Now that I've had an hour to think about this, I'm wondering if I said the right thing. As much as it hurts feeling like I'm forcing him to be here when he doesn't want to, I don't know if giving him the choice is the right thing to do. On the other hand, it's been so many years now that I've known that he doesn't want to be here, no matter how much I try to make it as fun as possible, I know that I've been fighting a losing battle. Yet if I give him the choice, I'm almost certain that reducing the time from a week to half a week will lead to him eventually choosing not to come at all. And once that happens once, that will likely be the end of it, as it will be even harder for him to gather the courage to come. His mum is also very likely to encourage him not to come.
What is the best thing to do in this situation? I've already told him he can reduce the amount of time he spends here so I feel like I can't take that back. But what if he decides to not come at all? Should I just let it be and hope that one day when he's older, he'll want to reconnect with his dad?

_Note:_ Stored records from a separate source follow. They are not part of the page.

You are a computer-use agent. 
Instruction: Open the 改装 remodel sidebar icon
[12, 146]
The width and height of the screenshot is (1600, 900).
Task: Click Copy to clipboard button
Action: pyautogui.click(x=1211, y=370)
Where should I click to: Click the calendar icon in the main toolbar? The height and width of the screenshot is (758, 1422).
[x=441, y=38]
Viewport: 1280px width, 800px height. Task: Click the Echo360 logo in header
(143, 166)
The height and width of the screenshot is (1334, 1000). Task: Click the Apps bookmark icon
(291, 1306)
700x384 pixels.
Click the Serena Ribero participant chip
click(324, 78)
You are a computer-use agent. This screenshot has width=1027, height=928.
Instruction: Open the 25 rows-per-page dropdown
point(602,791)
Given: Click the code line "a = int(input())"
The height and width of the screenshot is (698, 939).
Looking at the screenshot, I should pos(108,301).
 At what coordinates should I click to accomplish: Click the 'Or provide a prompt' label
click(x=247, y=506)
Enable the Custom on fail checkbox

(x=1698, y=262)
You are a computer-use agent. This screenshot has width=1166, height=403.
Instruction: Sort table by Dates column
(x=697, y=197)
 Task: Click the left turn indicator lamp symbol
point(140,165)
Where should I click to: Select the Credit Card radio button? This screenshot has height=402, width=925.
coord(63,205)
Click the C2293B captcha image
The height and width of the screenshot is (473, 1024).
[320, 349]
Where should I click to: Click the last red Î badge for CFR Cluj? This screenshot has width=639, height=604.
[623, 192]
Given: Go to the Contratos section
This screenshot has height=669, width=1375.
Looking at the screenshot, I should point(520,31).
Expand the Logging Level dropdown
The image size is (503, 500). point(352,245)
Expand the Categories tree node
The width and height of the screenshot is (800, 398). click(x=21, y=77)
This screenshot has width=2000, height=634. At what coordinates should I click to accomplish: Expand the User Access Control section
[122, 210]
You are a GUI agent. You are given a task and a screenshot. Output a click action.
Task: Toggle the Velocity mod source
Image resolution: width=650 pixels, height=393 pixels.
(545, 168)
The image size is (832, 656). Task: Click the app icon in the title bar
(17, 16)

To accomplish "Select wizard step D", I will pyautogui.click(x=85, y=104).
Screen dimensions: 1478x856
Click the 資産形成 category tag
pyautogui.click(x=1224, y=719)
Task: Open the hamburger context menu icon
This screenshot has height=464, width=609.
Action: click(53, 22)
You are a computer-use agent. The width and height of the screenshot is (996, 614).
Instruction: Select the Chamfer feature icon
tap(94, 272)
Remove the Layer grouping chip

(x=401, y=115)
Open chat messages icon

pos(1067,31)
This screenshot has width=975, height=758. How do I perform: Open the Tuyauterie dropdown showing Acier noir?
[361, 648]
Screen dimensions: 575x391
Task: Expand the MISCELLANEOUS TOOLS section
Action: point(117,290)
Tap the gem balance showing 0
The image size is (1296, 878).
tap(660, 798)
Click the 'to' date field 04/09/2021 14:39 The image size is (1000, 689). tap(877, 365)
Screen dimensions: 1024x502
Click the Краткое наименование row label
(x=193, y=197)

Given how consistent I've been over the years, I'm confident that he knows by now that I have always been, and always will be there for him.
I'm sorry to hear your story and you must be feeling very hurt. Could you see him from his mother's house and perhaps stay over somewhere nearby for the weekend? You could then be involved with his life like taking him to football or other activities. Maybe you could have a holiday together. As children get older they become more involved with their friends and its hard to see the bond breaking as they become more independent. Could you consider a holiday with him and a friend of his? Activities could also include a friend if he prefers. I don't suppose he has any friends where you are so he's limited on what to do. It might be time to review the situation and find something that works for both of you.
@Champagne, thanks for the suggestions. I have actually already suggested these two options to him. Although he does have quite a few friends in school that he enjoys spending time with, he doesn't see any of them outside of school. He's told me that he doesn't have any friends outside of school that he sees when he's at his mum's.
Him and his 4 sisters don't get to go out much or have much social interaction with others when he's at his mum's, aside from when they are at school or when he is seeing me. According to him though, this his how he likes it. He seems perfectly content just hanging around his home not doing much. That is his comfort zone and he doesn't really like stepping out of it.
As for doing activities he likes, I always ask his opinion on what he'd enjoy or like to do, whether near his mum's or here. It's just that as he's grown older, our options have become quite limited.